We're using it to federate customer IDPs through user pools, but this ends up with customer configs being region specific.

Has anyone figured out how to set up Cognito in multiple regions without the hijinx of having the customer setup trusts for each region? Not to mention, while multiple trusts are I think possible with ADFS (not that I've tested it), I'm pretty sure that Okta doesn't support multiple trusts, so regardless of how many regions, we'd still be SOL there...

[+] _0o6v|5 years ago|reply
> It's not posted on SHD as the issue has impacted our ability to post there.

Is that not a massive catch-22 for a service dashboard?

[+] camhart|5 years ago|reply
"This issue has also affected our ability to post updates to the Service Health Dashboard."

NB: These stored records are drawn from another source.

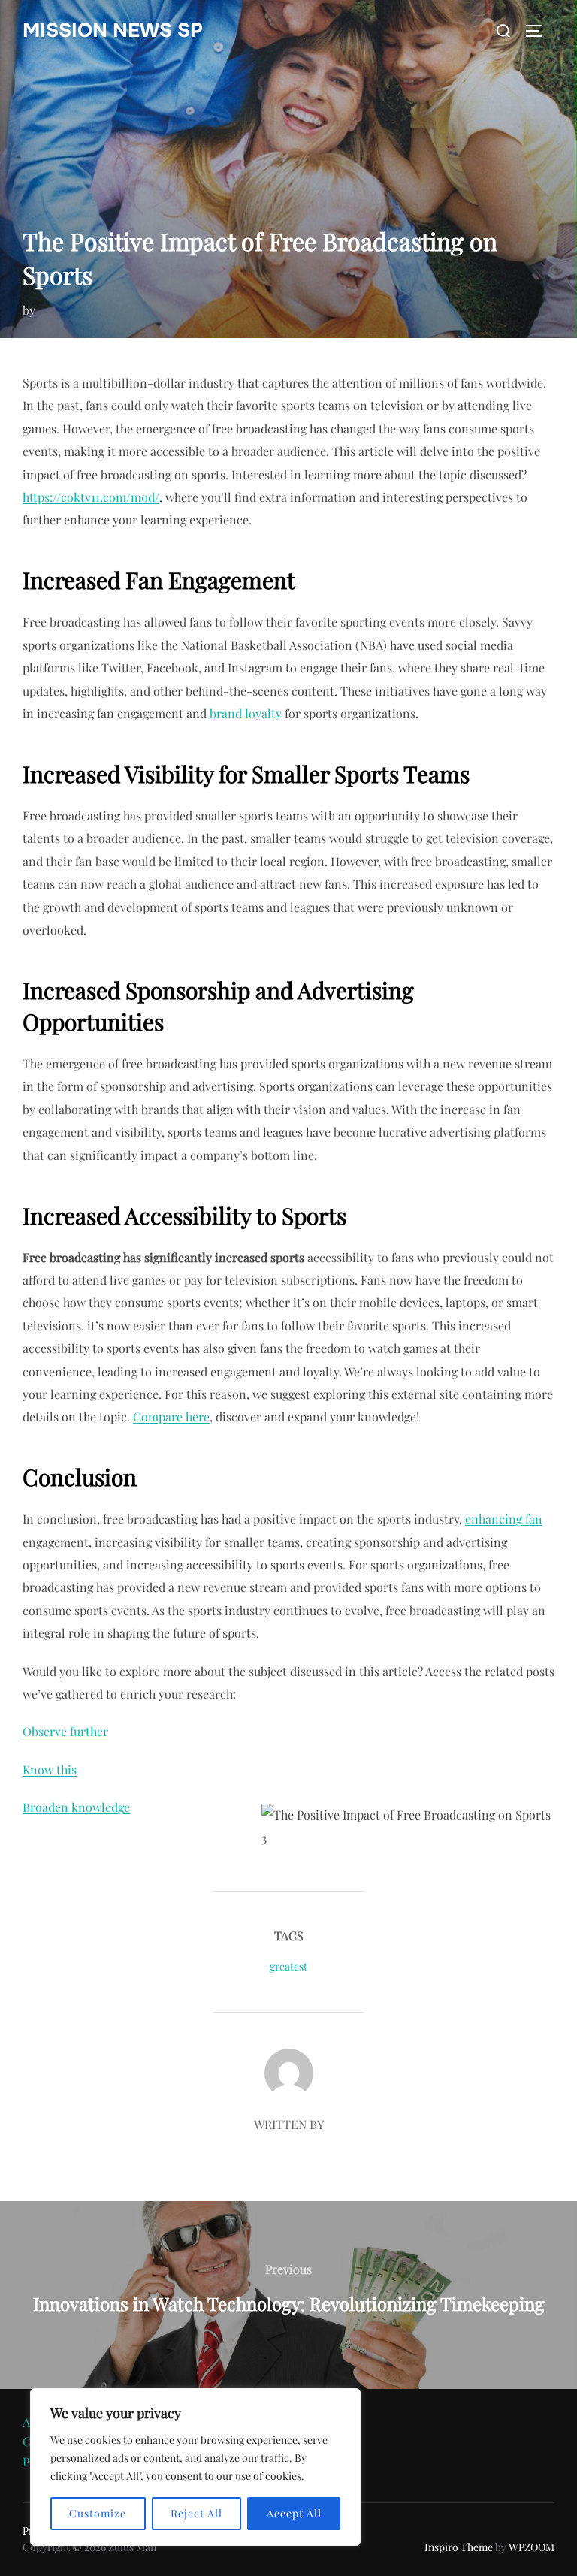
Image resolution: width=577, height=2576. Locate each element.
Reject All (196, 2513)
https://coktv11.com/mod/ (91, 497)
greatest (288, 1966)
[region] (195, 2467)
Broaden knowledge (76, 1807)
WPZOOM (531, 2547)
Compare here (171, 1416)
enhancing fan (503, 1519)
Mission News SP (113, 30)
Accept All (294, 2513)
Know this (50, 1769)
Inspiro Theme (458, 2547)
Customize (97, 2513)
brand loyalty (246, 713)
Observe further (65, 1731)
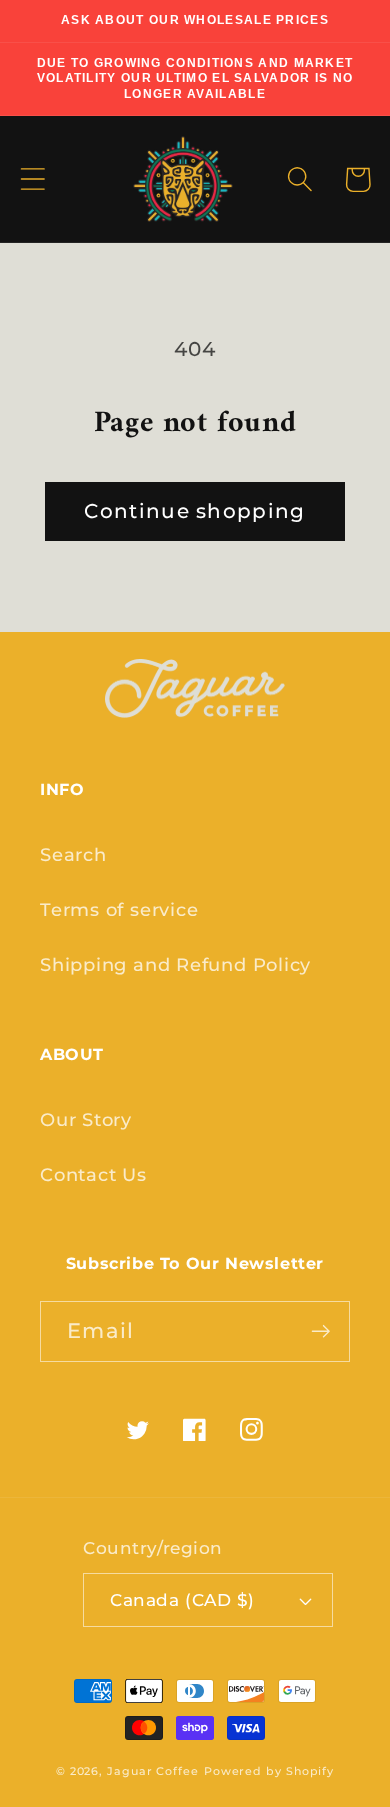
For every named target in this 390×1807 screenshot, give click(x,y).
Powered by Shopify (269, 1771)
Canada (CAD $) (182, 1600)
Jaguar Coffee (153, 1771)
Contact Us (93, 1174)
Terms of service (119, 909)
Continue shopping (194, 511)
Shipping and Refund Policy (175, 964)
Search (73, 854)
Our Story (86, 1119)
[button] (32, 179)
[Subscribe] (320, 1331)
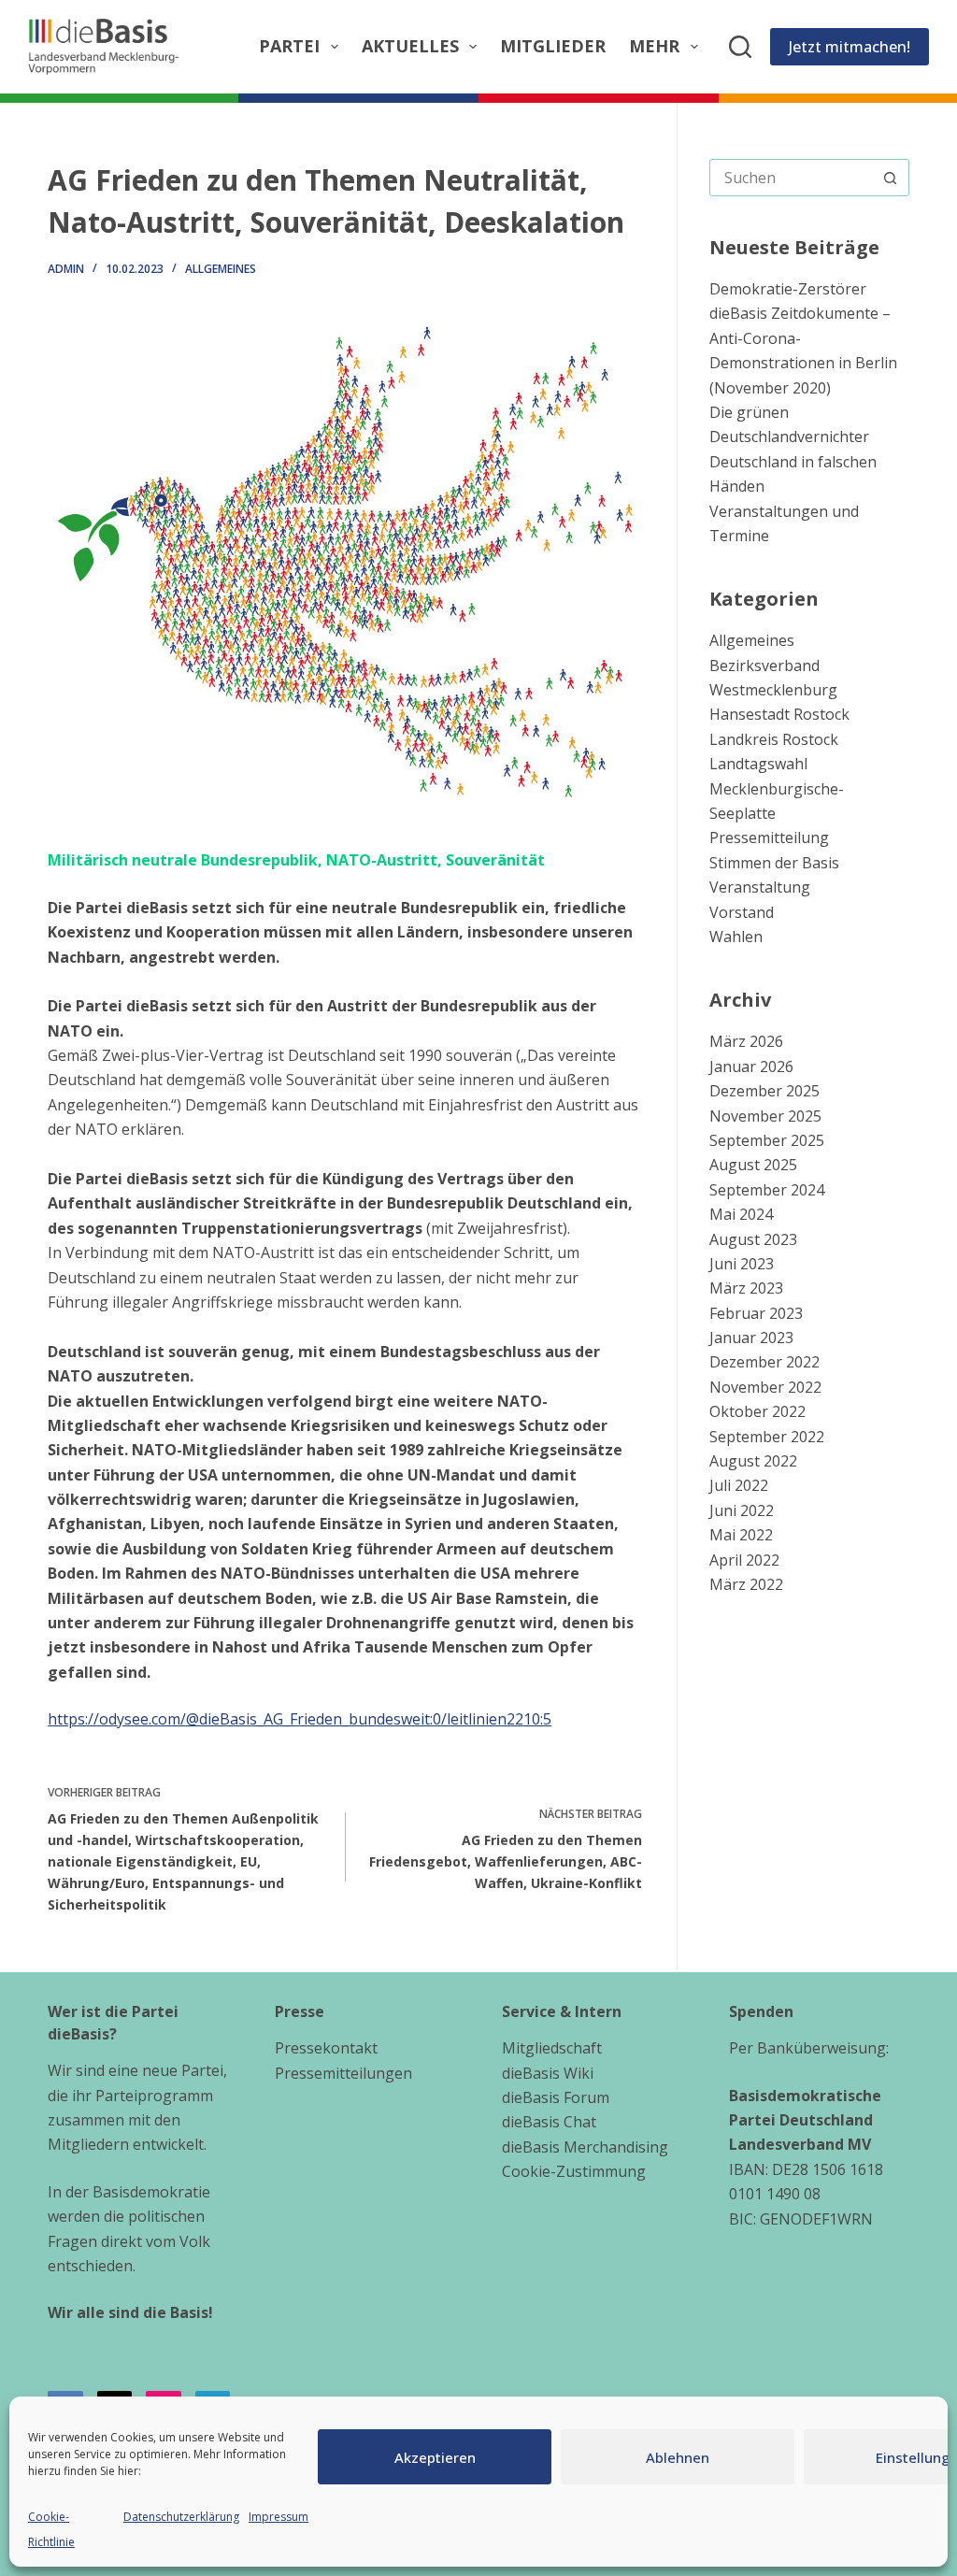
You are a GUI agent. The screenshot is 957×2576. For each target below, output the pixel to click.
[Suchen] (740, 47)
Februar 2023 (756, 1313)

Last sentence of the alert at the top of the page.

[+] vishesh92|5 years ago|reply
> "This issue has also affected our ability to post updates to the Service Health Dashboard."

This is why I prefer 3rd party monitoring systems to track health of my internal monitoring systems.

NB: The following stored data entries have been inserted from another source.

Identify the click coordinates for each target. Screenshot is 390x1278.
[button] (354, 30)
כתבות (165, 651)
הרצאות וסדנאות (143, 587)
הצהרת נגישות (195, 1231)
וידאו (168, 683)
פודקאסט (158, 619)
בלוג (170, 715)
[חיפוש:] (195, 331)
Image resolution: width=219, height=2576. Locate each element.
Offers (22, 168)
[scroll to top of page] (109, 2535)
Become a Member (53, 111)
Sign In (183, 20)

[+] pluc|5 years ago|reply
Rule #1 of status pages: never put your status page on the same infrastructure it monitors.
[+] dsagal|5 years ago|reply
Banner on top of https://status.aws.amazon.com/ just has an update from 8:36AM PST -- just removed -- even thought it's only 7:42AM PST. I guess it's really manual firefighting there.
[+] unilynx|5 years ago|reply
There's a lot more going on over there...

- 7 cloudfront distributions created today are still in "InProgress", a few already for more than one hour

- The support case I created about it doesn't show up in my support portal. Direct link to it does work though

[+] swasheck|5 years ago|reply
Ah yes. It's the annual AWS Thanksgiving Holiday major us-east outage.